**What the task asks**
What is needed is an exact copy of the records below, minus any pictures.

Collected data
##########
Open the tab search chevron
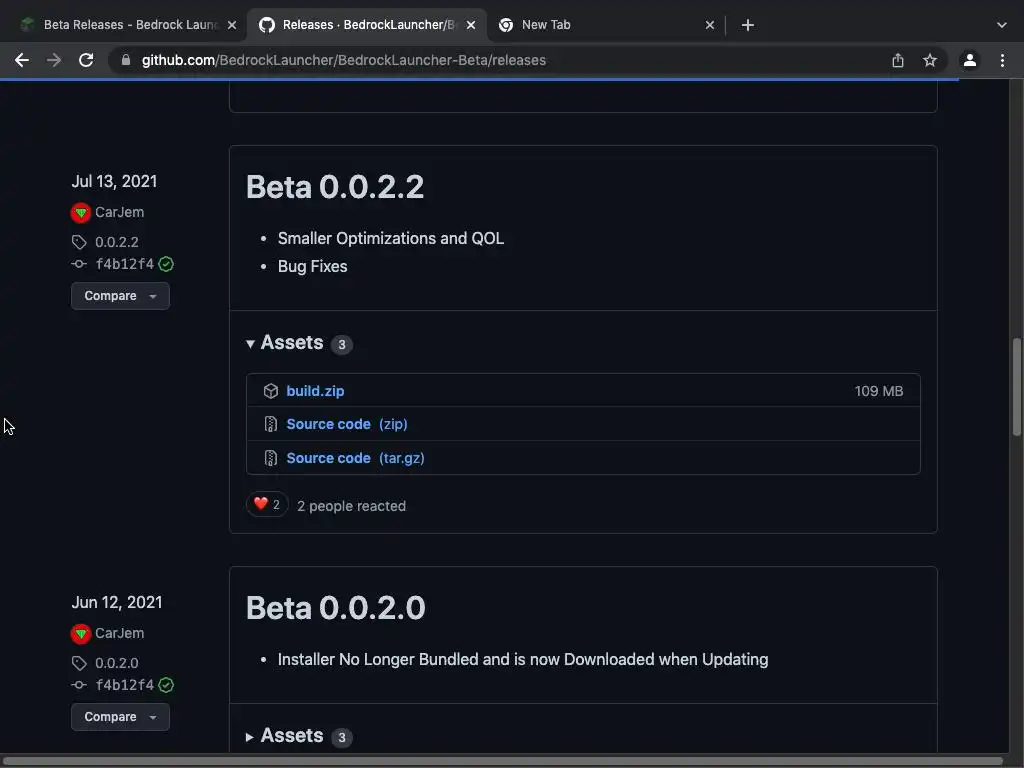The image size is (1024, 768). pyautogui.click(x=1002, y=25)
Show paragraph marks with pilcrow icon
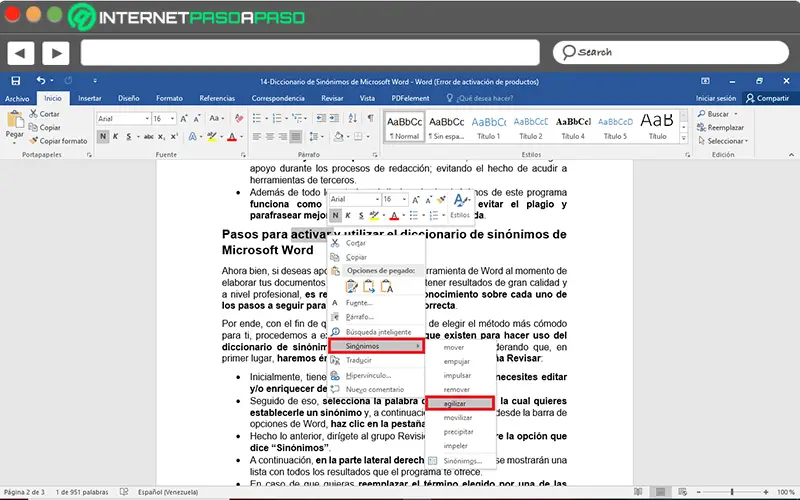 pyautogui.click(x=369, y=118)
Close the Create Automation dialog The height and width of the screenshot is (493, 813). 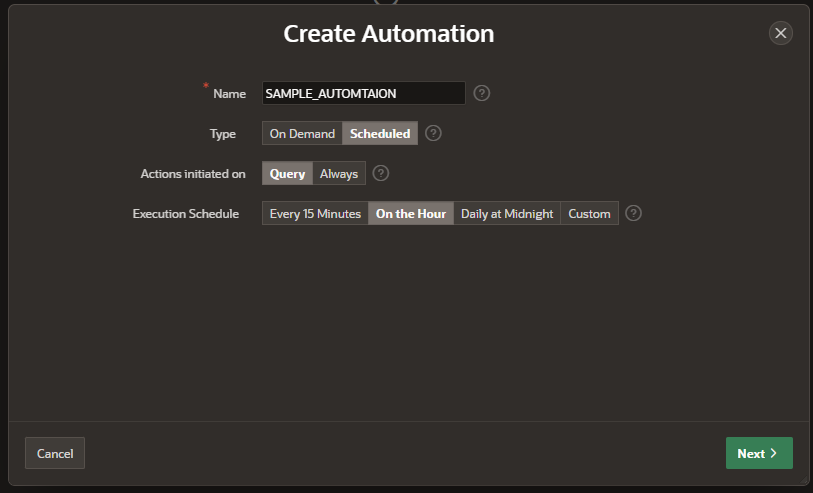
##########
**Response to the exercise**
Open the tab search chevron
The image size is (1024, 768). pyautogui.click(x=1002, y=25)
Show paragraph marks with pilcrow icon
 pyautogui.click(x=369, y=118)
Close the Create Automation dialog The height and width of the screenshot is (493, 813). 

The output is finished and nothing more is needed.